+++ Provided information

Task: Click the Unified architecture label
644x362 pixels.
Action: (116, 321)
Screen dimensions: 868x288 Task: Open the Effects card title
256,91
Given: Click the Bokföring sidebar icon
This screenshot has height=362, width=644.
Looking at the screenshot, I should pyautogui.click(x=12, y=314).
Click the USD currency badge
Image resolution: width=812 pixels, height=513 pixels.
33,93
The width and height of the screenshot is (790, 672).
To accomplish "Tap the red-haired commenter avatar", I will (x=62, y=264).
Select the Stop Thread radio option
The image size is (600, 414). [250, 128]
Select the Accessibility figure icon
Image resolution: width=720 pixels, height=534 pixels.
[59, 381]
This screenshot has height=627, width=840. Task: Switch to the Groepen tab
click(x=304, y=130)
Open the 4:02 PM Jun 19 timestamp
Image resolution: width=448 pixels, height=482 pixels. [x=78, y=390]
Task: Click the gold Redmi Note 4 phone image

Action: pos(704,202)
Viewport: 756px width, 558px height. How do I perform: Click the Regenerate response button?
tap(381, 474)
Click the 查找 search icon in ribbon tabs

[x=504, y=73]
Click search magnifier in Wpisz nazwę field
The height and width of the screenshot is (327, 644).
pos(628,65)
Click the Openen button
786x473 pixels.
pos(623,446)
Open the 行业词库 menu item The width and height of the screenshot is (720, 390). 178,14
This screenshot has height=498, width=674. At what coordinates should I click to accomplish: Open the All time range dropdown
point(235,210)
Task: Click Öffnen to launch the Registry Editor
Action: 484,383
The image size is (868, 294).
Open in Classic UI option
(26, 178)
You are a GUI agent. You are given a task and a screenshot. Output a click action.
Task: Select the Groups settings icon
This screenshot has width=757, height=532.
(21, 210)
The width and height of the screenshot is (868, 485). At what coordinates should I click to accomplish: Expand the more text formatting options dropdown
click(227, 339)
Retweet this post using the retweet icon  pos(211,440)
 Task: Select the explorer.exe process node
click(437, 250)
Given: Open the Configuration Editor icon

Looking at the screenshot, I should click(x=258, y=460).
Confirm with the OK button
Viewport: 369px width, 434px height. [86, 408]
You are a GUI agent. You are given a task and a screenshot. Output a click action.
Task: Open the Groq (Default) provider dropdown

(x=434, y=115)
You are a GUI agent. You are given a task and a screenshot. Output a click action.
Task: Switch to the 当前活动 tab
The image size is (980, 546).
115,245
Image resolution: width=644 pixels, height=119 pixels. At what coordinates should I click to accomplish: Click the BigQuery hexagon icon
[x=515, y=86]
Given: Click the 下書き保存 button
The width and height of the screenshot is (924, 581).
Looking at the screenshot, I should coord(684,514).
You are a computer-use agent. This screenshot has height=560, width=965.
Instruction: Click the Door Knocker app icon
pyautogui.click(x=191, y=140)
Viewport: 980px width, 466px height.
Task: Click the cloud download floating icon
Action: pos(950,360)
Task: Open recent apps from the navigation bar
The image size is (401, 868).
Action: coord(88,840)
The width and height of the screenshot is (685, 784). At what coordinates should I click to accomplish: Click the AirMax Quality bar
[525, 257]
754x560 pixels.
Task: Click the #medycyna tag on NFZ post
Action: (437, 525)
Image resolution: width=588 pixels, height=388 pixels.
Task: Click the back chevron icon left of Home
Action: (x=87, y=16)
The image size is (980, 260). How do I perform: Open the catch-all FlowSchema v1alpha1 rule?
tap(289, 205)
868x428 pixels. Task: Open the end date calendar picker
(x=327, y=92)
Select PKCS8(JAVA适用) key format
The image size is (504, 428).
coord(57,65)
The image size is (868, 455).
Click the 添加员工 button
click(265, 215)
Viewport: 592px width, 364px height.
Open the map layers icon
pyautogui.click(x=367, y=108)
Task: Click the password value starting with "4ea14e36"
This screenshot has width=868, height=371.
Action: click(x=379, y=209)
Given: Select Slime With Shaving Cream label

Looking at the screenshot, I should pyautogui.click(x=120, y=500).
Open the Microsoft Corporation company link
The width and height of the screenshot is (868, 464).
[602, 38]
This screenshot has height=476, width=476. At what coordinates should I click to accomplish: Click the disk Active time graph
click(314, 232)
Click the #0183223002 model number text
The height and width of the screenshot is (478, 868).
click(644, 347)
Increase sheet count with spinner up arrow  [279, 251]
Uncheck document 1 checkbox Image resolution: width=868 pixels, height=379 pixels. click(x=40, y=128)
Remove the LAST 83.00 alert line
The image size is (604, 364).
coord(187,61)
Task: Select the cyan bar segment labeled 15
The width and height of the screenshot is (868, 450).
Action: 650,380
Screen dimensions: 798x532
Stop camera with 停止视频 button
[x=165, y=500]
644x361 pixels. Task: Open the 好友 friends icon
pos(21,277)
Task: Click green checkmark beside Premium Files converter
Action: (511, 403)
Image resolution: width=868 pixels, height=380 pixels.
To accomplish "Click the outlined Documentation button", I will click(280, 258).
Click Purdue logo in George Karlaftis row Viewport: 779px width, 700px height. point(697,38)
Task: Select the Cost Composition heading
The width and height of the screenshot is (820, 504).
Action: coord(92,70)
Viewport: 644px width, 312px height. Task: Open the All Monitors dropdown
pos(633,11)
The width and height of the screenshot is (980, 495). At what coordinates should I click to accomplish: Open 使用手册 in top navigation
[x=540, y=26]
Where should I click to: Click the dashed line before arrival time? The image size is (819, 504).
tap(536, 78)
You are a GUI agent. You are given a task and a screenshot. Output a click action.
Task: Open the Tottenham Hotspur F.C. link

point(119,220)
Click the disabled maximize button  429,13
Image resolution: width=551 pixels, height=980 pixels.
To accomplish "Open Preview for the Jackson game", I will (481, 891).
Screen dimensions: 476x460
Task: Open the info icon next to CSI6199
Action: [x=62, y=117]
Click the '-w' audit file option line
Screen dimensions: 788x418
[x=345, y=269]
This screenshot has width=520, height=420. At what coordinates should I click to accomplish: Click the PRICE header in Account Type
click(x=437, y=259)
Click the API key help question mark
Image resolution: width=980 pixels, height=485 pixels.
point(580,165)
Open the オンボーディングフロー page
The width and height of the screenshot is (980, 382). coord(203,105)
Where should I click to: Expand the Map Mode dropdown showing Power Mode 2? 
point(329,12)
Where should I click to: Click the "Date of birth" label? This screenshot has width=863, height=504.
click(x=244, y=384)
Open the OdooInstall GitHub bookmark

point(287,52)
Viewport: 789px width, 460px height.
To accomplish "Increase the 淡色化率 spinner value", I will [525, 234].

++++++

## The problem
What number of lines above include the string "value"? State it and nothing else.

## Answer section
2